So I am exploring using a logistic regression model to predict the probability of a shot resulting in a goal. I have two predictors but for simplicity lets assume I have one predictor: distance from the goal. When doing some data exploration I decided to investigate the relationship between distance and the result of a goal. I did this graphical by splitting the data into equal size bins and then taking the mean of all the results (0 for a miss and 1 for a goal) within each bin. Then I plotted the average distance from goal for each bin vs the probability of scoring.
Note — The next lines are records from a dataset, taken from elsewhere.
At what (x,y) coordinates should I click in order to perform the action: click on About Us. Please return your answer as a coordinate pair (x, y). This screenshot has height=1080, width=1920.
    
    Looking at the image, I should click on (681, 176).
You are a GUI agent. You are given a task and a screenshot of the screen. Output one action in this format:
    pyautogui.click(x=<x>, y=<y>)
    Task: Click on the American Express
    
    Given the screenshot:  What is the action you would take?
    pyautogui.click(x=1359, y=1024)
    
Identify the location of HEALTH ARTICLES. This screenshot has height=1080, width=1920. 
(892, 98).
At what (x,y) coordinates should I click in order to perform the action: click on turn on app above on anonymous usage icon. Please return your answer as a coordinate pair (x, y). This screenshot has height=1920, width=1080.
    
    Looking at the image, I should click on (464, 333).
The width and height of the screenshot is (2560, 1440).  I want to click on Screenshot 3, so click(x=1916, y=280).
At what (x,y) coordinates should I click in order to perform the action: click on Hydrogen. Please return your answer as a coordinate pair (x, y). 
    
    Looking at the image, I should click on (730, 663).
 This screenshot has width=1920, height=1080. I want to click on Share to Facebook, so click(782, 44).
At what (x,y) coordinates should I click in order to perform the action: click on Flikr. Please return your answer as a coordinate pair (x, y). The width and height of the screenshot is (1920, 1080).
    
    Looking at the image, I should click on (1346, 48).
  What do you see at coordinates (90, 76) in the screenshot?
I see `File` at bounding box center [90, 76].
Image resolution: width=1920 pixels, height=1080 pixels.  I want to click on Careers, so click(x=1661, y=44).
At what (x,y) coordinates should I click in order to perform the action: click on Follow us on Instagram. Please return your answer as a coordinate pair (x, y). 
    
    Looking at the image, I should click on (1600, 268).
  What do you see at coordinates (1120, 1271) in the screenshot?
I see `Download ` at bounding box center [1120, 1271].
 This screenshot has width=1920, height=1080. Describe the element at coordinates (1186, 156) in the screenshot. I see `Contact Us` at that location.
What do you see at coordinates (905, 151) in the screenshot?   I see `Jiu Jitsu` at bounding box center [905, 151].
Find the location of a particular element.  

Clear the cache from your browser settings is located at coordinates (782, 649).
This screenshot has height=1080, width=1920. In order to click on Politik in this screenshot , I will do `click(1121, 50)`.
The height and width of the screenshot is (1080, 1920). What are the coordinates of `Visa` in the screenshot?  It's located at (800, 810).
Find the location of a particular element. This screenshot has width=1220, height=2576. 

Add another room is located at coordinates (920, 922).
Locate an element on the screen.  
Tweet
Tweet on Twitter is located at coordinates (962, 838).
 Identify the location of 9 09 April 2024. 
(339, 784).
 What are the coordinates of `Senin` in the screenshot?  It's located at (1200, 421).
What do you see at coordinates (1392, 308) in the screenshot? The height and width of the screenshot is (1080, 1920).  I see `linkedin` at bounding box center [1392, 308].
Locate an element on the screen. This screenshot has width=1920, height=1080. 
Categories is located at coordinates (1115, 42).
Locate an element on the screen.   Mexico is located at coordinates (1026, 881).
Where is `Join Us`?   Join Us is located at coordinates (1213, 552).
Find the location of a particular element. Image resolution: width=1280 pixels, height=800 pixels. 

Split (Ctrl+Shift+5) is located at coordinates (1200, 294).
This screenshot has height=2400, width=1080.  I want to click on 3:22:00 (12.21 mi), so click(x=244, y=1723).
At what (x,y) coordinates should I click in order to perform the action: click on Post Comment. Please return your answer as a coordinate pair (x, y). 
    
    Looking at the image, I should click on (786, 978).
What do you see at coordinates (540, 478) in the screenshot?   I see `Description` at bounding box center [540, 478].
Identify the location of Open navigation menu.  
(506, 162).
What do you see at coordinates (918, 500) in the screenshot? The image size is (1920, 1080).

I did this in python
#use the seaborn library to inspect the distribution of the shots by result (goal or no goal)
fig, axes = plt.subplots(1, 2,figsize=(11, 5))
#first we want to create bins to calc our probability
#pandas has a function qcut that evenly distibutes the data
#into n bins based on a desired column value
df['Goal']=df['Goal'].astype(int)
df['Distance_Bins'] = pd.qcut(df['Distance'],q=50)
#now we want to find the mean of the Goal column(our prob density) for each bin
#and the mean of the distance for each bin
dist_prob = df.groupby('Distance_Bins',as_index=False)['Goal'].mean()['Goal']
dist_mean = df.groupby('Distance_Bins',as_index=False)['Distance'].mean()['Distance']
dist_trend = sns.scatterplot(x=dist_mean,y=dist_prob,ax=axes[0])
dist_trend.set(xlabel="Avg. Distance of Bin",
ylabel="Probabilty of Goal",
title="Probability of Scoring Based on Distance")
Probability of Scoring Based on Distance
So my question is why would we go through the process of creating a logistic regression model when I could fit a curve to the plot in the image? Would that not provide a function that would predict a probability for a shot with distance x.
I guess the problem would be that we are reducing say 40,000 data point into 50 but I'm not entirely sure why this would be a problem for predict future shot. Could we increase the number of bins or would that just add variability? Is this a case of bias-variance trade off? Im just a little confused about why this would not be as good as a logistic model.
The binning method is a bit more finicky than the logistic regression since you need to try different types of plots to fit the curve (e.g. inverse relationship, log, square, etc.), while for logistic regression you only need to adjust the learning rate to see results.
If you are using one feature (your "Distance" predictor), I wouldn't see much difference between the binning method and the logistic regression. However, when you are using two or more features (I see "Distance" and "Angle" in the image you provided), how would you plan to combine the probabilities for each to make a final 0/1 classification? It can be tricky. For one, perhaps "Distance" is more useful a predictor than "Angle". However, logistic regression does that for you because it can adjust the weights.
Regarding your binning method, if you use fewer bins you might see more bias since the data may be more complicated than you think, but this is not that likely because your data looks quite simple at first glance. However, if you use more bins that would not significantly increase variance, assuming that you fit the curve without varying the order of the curve. If you change the order of the curve you fit, then yes, it will increase variance. However, your data seems like it is amenable to a very simple fit if you go with this method.